For the last six weeks of change.org’s Ideas for Change competition, I’ve been consistently impressed by the advocates for Pass the DREAM Act – Support Higher Education for All Students.

The network of activists promoting the idea are giving the rest of us lessons in how to do it effectively.*  And they and their supporters seem to really get the strategic importance of a potential partnership with change.org, MySpace, and a raft of excellent non-profits.

With the complex political situation around the DREAM Act, social network activism could be a wild card that helps tip the balance and gets Congress to prioritize the DREAM Act — and puts them over 60 votes in the Senate.  Of all of the ideas in the competition, it seems to me it’s got one of the best chances of having an impact.  I voted for it (please consider doing the same) and have been trying to help promote it as well as others.

## Supplied material
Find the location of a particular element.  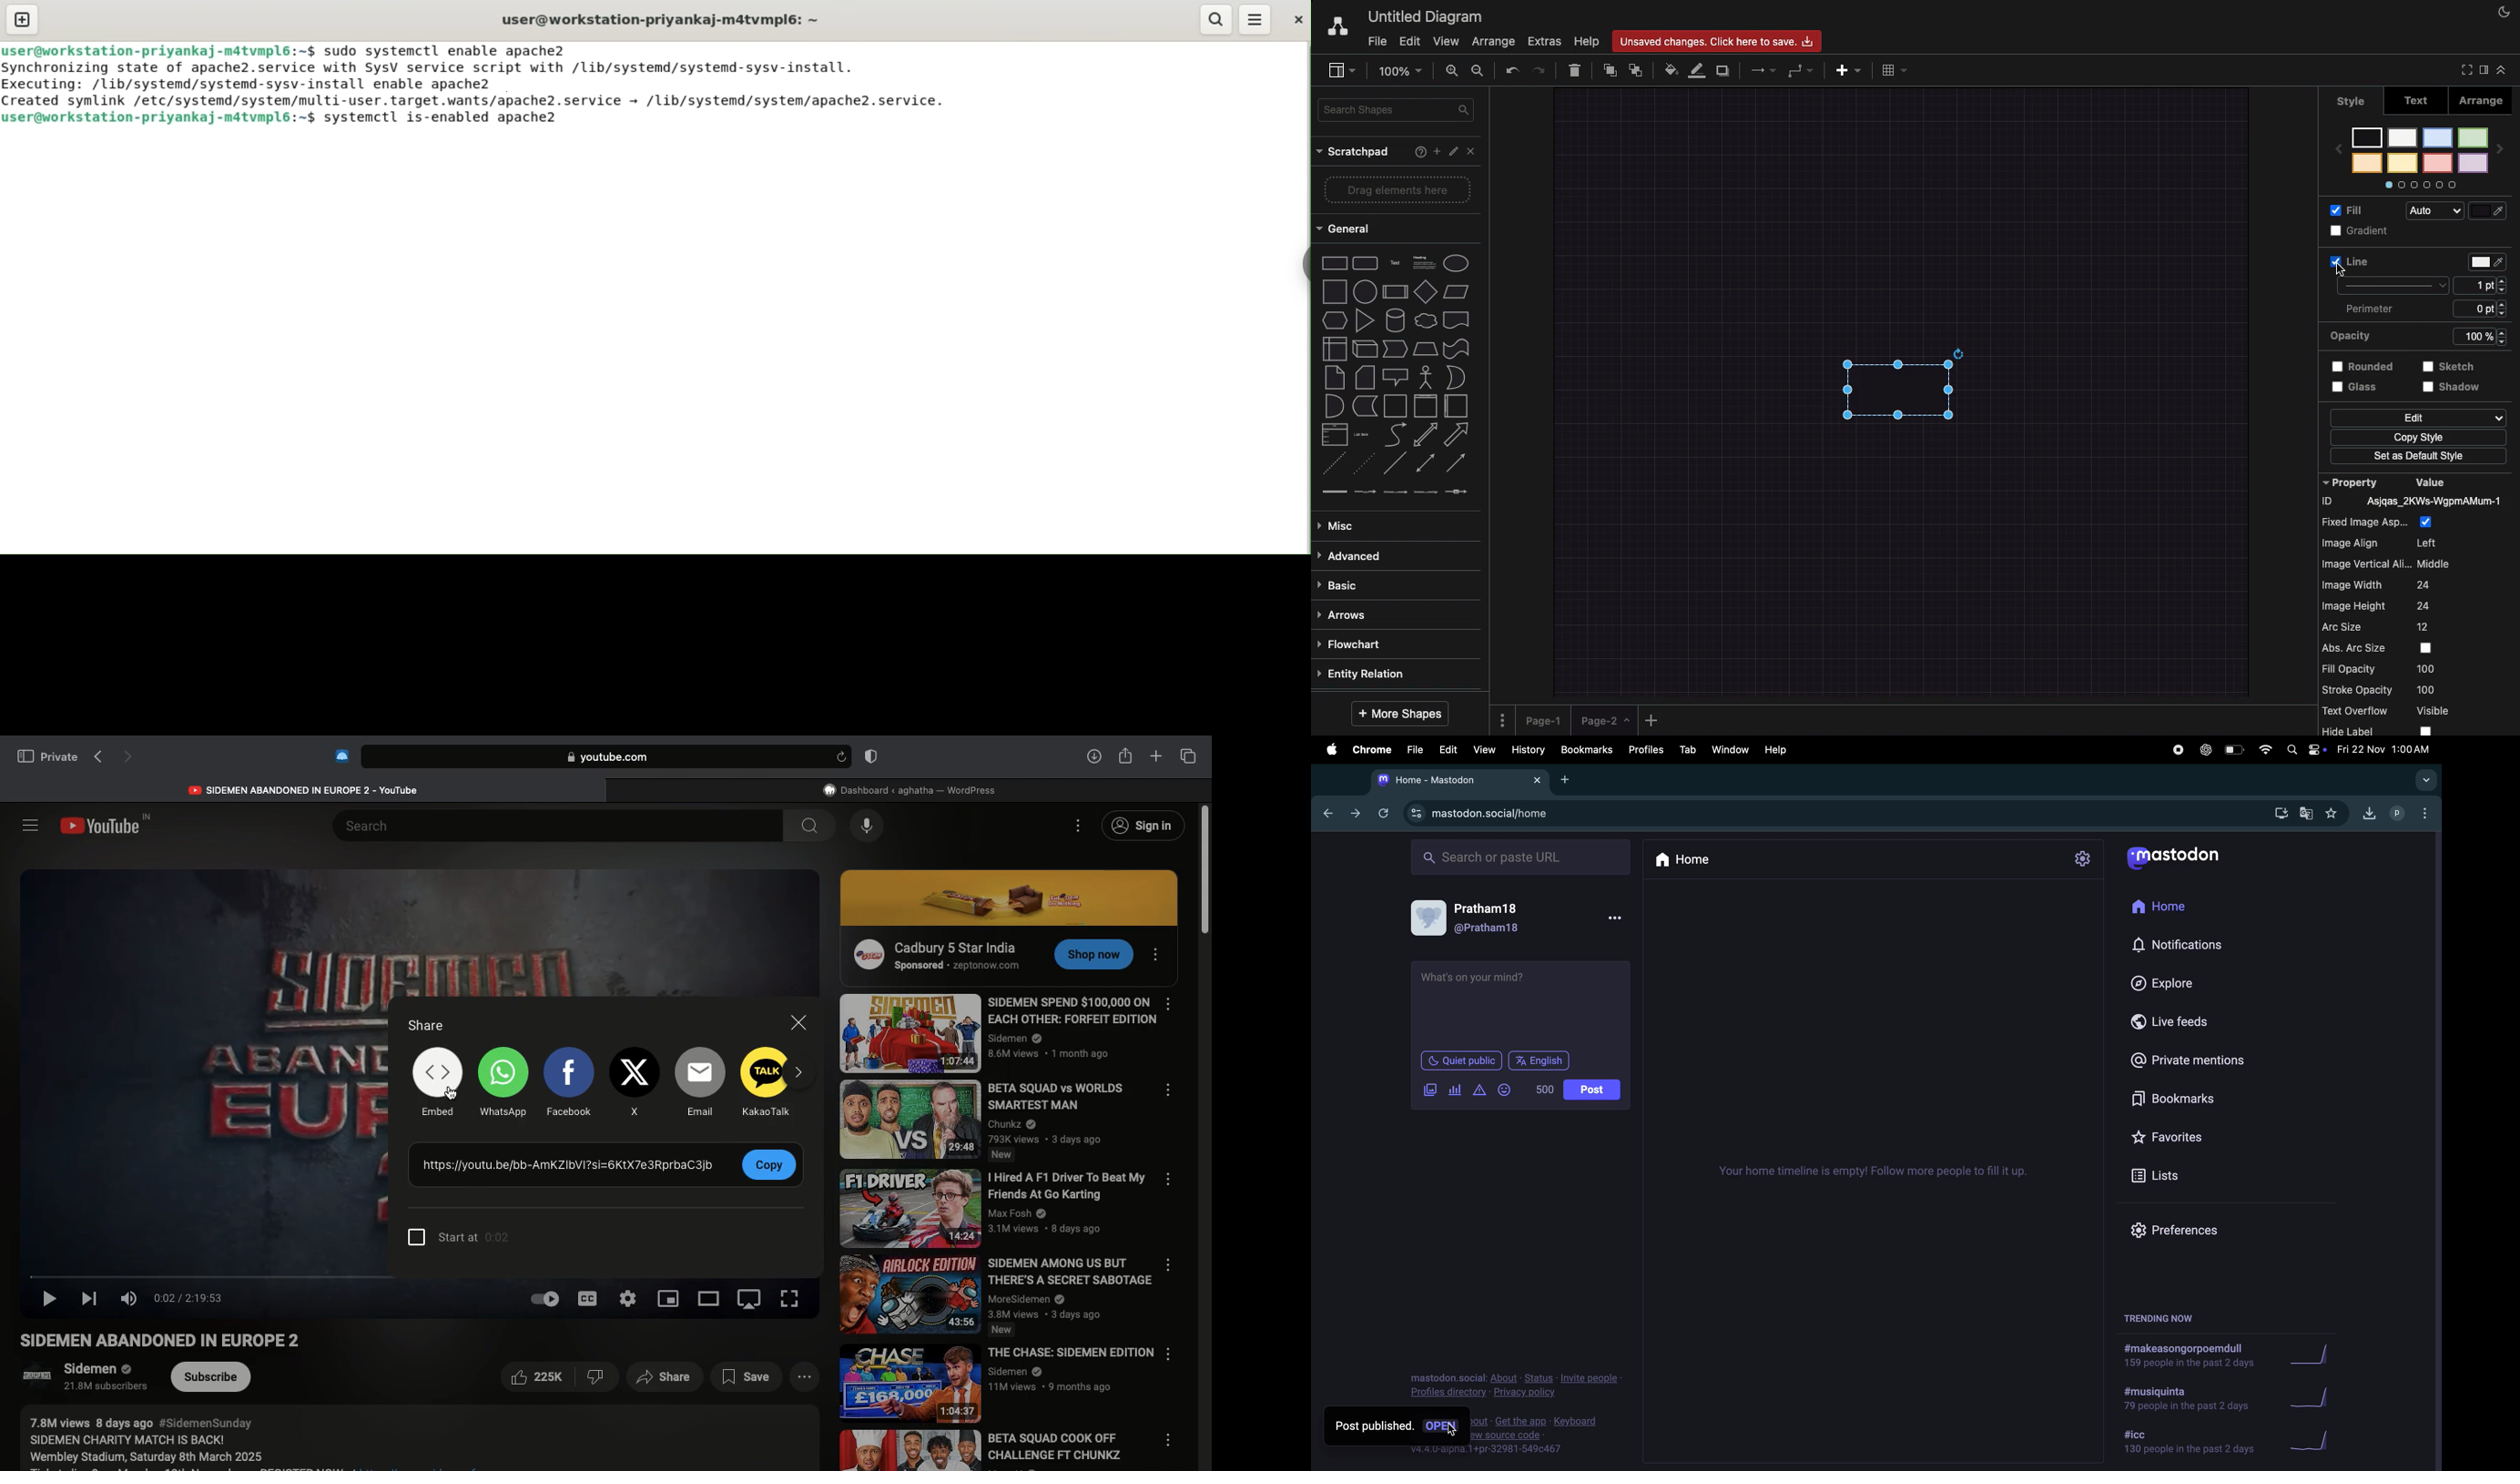

searchtabs is located at coordinates (2423, 782).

## Your goal
Please repeat the DREAM Act passage above, starting at the words "With the complex" and stopping after "well as others.", word for word.

## Complete output
With the complex political situation around the DREAM Act, social network activism could be a wild card that helps tip the balance and gets Congress to prioritize the DREAM Act — and puts them over 60 votes in the Senate.  Of all of the ideas in the competition, it seems to me it’s got one of the best chances of having an impact.  I voted for it (please consider doing the same) and have been trying to help promote it as well as others.